**INSTRUCTIONS FOR THE TASK**
When you answer, restate the entries below without altering anything.

*** Opening of MATERIAL FOR THIS TASK ***

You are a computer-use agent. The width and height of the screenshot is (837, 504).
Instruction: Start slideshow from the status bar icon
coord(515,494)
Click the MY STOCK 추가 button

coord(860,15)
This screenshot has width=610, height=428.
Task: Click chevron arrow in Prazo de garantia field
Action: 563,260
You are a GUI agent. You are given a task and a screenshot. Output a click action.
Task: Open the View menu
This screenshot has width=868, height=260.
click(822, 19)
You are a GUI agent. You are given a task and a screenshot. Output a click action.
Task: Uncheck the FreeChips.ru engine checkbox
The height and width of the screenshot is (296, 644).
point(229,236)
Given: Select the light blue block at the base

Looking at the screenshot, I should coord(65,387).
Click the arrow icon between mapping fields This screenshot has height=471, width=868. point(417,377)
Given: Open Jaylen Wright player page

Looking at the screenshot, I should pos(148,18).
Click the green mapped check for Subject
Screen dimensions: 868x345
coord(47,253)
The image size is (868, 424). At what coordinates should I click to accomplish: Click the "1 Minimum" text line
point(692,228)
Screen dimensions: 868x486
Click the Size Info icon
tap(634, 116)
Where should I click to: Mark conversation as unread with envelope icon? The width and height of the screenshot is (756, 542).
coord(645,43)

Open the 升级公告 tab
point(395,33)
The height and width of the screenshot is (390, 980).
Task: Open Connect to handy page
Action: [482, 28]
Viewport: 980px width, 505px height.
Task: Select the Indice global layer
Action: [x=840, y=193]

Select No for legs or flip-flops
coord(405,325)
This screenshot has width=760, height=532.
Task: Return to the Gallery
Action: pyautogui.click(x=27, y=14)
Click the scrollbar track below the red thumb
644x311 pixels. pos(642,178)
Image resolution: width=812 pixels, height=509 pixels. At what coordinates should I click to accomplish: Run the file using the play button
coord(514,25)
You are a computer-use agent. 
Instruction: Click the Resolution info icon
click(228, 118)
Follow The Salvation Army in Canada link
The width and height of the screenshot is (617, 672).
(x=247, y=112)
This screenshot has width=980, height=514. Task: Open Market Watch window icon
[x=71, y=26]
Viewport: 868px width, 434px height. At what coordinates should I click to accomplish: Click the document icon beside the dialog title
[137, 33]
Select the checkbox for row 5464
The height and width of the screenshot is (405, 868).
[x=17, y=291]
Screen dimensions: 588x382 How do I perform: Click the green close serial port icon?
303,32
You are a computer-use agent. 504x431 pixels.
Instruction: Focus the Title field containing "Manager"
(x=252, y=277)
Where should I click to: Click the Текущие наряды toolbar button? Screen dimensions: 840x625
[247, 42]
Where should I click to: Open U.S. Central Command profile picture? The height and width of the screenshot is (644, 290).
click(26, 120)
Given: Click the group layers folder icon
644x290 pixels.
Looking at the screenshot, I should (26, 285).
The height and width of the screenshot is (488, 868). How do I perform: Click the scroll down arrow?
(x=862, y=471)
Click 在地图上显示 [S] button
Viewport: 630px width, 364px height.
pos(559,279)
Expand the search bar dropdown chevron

*** Close of MATERIAL FOR THIS TASK ***

**ANSWER SPACE**
You are a computer-use agent. The width and height of the screenshot is (837, 504).
Instruction: Start slideshow from the status bar icon
coord(515,494)
Click the MY STOCK 추가 button

coord(860,15)
This screenshot has width=610, height=428.
Task: Click chevron arrow in Prazo de garantia field
Action: 563,260
You are a GUI agent. You are given a task and a screenshot. Output a click action.
Task: Open the View menu
This screenshot has width=868, height=260.
click(822, 19)
You are a GUI agent. You are given a task and a screenshot. Output a click action.
Task: Uncheck the FreeChips.ru engine checkbox
The height and width of the screenshot is (296, 644).
point(229,236)
Given: Select the light blue block at the base

Looking at the screenshot, I should coord(65,387).
Click the arrow icon between mapping fields This screenshot has height=471, width=868. point(417,377)
Given: Open Jaylen Wright player page

Looking at the screenshot, I should pos(148,18).
Click the green mapped check for Subject
Screen dimensions: 868x345
coord(47,253)
The image size is (868, 424). At what coordinates should I click to accomplish: Click the "1 Minimum" text line
point(692,228)
Screen dimensions: 868x486
Click the Size Info icon
tap(634, 116)
Where should I click to: Mark conversation as unread with envelope icon? The width and height of the screenshot is (756, 542).
coord(645,43)

Open the 升级公告 tab
point(395,33)
The height and width of the screenshot is (390, 980).
Task: Open Connect to handy page
Action: [482, 28]
Viewport: 980px width, 505px height.
Task: Select the Indice global layer
Action: [x=840, y=193]

Select No for legs or flip-flops
coord(405,325)
This screenshot has width=760, height=532.
Task: Return to the Gallery
Action: pyautogui.click(x=27, y=14)
Click the scrollbar track below the red thumb
644x311 pixels. pos(642,178)
Image resolution: width=812 pixels, height=509 pixels. At what coordinates should I click to accomplish: Run the file using the play button
coord(514,25)
You are a computer-use agent. 
Instruction: Click the Resolution info icon
click(228, 118)
Follow The Salvation Army in Canada link
The width and height of the screenshot is (617, 672).
(x=247, y=112)
This screenshot has width=980, height=514. Task: Open Market Watch window icon
[x=71, y=26]
Viewport: 868px width, 434px height. At what coordinates should I click to accomplish: Click the document icon beside the dialog title
[137, 33]
Select the checkbox for row 5464
The height and width of the screenshot is (405, 868).
[x=17, y=291]
Screen dimensions: 588x382 How do I perform: Click the green close serial port icon?
303,32
You are a computer-use agent. 504x431 pixels.
Instruction: Focus the Title field containing "Manager"
(x=252, y=277)
Where should I click to: Click the Текущие наряды toolbar button? Screen dimensions: 840x625
[247, 42]
Where should I click to: Open U.S. Central Command profile picture? The height and width of the screenshot is (644, 290).
click(26, 120)
Given: Click the group layers folder icon
644x290 pixels.
Looking at the screenshot, I should (26, 285).
The height and width of the screenshot is (488, 868). How do I perform: Click the scroll down arrow?
(x=862, y=471)
Click 在地图上显示 [S] button
Viewport: 630px width, 364px height.
pos(559,279)
Expand the search bar dropdown chevron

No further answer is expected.